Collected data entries
-.-.-

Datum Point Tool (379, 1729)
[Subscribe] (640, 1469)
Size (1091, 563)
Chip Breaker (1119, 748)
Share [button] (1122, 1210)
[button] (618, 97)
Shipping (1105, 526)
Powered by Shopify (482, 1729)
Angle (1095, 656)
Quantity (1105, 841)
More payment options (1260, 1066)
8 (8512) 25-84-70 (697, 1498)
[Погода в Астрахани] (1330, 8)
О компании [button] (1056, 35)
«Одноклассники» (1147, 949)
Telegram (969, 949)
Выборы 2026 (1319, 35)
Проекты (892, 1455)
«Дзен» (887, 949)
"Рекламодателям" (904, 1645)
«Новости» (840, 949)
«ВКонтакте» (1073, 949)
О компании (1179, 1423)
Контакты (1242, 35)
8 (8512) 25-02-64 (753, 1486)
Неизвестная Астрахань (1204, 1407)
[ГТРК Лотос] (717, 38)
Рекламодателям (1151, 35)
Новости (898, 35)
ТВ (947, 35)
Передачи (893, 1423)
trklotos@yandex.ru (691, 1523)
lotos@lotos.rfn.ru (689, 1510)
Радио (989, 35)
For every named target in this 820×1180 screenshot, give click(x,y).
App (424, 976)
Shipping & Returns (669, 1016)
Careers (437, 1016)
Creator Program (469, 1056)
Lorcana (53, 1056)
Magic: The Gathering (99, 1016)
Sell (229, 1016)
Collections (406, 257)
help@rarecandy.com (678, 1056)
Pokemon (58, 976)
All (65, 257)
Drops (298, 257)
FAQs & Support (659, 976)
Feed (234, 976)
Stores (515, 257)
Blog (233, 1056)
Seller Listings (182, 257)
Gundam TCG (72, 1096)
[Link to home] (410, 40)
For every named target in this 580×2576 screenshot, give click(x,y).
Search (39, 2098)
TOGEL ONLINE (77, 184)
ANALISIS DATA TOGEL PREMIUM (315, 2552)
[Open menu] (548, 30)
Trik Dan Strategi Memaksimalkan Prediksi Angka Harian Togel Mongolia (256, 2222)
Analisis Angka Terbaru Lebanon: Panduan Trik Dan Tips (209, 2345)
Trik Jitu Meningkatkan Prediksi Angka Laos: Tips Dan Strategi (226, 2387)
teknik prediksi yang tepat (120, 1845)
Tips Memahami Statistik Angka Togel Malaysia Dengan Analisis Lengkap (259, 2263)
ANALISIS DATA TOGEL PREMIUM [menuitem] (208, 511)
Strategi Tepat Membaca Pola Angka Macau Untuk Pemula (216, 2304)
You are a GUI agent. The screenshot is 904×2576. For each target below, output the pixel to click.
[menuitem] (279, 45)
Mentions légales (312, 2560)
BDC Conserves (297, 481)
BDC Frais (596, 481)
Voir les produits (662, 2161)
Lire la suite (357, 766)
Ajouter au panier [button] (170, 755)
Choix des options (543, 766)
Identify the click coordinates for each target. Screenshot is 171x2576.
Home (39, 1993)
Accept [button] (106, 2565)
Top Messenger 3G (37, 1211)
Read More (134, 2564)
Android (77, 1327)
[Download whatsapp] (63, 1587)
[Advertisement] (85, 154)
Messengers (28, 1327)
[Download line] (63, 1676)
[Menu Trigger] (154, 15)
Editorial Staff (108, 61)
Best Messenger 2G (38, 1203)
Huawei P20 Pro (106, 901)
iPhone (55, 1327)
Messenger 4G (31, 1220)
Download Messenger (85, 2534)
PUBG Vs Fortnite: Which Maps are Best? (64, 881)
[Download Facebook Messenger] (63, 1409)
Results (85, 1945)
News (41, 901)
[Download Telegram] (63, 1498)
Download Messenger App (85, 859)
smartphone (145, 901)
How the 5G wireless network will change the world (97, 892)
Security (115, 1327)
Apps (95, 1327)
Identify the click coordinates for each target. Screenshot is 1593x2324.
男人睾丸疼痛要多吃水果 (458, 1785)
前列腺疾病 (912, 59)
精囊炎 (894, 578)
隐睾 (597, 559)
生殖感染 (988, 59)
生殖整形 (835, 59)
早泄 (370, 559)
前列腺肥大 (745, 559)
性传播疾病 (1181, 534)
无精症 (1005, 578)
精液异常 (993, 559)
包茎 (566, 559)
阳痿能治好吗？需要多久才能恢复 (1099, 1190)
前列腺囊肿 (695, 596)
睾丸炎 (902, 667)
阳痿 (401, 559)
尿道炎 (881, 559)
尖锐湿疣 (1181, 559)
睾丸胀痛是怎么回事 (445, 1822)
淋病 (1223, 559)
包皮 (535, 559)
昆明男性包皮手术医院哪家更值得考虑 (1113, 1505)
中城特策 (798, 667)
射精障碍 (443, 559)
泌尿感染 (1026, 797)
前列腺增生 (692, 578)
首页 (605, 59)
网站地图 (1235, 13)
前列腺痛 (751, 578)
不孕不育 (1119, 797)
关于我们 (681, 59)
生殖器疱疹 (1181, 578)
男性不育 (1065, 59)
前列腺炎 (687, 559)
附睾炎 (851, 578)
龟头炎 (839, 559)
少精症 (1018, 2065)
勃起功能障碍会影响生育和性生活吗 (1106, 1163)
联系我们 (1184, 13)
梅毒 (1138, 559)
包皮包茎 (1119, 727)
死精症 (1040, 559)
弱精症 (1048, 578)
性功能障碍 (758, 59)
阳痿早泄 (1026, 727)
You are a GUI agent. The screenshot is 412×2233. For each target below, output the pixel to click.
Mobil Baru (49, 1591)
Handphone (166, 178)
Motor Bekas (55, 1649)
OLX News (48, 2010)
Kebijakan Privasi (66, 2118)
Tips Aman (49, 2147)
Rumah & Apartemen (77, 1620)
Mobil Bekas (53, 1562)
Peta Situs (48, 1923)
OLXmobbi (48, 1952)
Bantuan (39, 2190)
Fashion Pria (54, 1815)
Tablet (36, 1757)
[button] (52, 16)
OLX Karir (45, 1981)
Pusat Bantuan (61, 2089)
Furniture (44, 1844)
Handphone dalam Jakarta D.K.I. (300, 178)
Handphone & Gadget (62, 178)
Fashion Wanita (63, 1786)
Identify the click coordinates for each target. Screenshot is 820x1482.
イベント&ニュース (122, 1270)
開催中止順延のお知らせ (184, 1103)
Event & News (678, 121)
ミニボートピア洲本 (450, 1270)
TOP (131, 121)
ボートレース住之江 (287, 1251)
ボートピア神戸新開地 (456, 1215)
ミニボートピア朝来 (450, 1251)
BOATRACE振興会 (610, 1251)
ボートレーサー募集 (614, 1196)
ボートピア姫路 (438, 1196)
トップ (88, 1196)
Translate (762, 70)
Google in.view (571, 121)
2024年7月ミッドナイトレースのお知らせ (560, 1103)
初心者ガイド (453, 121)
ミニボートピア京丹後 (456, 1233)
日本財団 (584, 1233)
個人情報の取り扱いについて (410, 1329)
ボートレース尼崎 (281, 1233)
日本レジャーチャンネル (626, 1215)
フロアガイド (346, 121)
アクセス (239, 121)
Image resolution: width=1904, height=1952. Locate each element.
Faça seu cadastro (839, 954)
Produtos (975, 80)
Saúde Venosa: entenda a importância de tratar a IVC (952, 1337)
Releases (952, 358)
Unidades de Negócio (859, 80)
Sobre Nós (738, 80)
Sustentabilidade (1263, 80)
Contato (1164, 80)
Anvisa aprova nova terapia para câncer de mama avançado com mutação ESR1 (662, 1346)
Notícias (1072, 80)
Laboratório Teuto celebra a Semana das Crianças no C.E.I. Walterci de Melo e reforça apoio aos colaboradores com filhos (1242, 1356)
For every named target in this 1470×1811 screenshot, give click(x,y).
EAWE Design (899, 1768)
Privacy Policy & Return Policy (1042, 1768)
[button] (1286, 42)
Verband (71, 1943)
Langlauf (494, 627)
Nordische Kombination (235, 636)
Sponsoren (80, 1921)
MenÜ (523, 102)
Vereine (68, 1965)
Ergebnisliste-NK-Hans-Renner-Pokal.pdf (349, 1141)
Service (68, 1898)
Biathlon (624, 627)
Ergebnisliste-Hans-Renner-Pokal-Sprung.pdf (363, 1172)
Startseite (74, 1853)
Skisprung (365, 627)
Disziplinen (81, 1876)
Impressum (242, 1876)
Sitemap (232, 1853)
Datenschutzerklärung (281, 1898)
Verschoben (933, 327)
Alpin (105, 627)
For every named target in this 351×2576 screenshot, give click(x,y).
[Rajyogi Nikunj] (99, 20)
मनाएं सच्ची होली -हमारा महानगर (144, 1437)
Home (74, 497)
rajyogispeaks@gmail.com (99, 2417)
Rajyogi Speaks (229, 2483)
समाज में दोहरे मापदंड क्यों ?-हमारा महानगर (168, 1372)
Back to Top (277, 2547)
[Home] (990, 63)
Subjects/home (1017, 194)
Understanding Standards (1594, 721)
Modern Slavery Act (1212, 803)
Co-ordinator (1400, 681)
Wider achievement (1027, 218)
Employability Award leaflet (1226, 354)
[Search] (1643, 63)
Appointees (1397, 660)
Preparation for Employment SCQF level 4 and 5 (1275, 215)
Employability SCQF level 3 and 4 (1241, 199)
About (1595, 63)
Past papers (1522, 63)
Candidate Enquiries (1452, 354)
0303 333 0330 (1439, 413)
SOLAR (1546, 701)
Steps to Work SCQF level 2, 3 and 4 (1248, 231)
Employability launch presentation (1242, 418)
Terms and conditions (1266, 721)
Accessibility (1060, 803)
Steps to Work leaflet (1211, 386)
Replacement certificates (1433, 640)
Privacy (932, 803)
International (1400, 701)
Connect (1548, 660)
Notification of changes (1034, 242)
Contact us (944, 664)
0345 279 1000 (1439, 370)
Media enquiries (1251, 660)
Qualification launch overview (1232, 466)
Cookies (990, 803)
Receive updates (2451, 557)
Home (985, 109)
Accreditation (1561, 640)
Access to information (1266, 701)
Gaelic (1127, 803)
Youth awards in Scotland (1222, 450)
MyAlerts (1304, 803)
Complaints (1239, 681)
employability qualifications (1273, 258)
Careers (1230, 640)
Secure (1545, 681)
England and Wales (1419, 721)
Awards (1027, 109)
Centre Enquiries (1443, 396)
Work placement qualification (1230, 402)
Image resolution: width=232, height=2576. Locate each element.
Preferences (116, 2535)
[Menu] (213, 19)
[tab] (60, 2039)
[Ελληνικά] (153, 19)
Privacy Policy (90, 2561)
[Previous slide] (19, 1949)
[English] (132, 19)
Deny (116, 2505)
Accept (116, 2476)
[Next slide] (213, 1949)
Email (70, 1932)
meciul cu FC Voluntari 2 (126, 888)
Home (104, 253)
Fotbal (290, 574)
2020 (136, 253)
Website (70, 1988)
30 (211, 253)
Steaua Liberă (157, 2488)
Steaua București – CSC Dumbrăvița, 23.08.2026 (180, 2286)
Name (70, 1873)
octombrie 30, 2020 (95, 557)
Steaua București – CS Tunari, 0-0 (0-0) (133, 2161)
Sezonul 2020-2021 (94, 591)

-.-.-

Please write out, exactly as they appear above, only the lines in the stretch from the line with "[Rajyogi Nikunj] (99, 20)" through the line with "Wider achievement (1027, 218)".

_WORKED SOLUTION:_
[Rajyogi Nikunj] (99, 20)
मनाएं सच्ची होली -हमारा महानगर (144, 1437)
Home (74, 497)
rajyogispeaks@gmail.com (99, 2417)
Rajyogi Speaks (229, 2483)
समाज में दोहरे मापदंड क्यों ?-हमारा महानगर (168, 1372)
Back to Top (277, 2547)
[Home] (990, 63)
Subjects/home (1017, 194)
Understanding Standards (1594, 721)
Modern Slavery Act (1212, 803)
Co-ordinator (1400, 681)
Wider achievement (1027, 218)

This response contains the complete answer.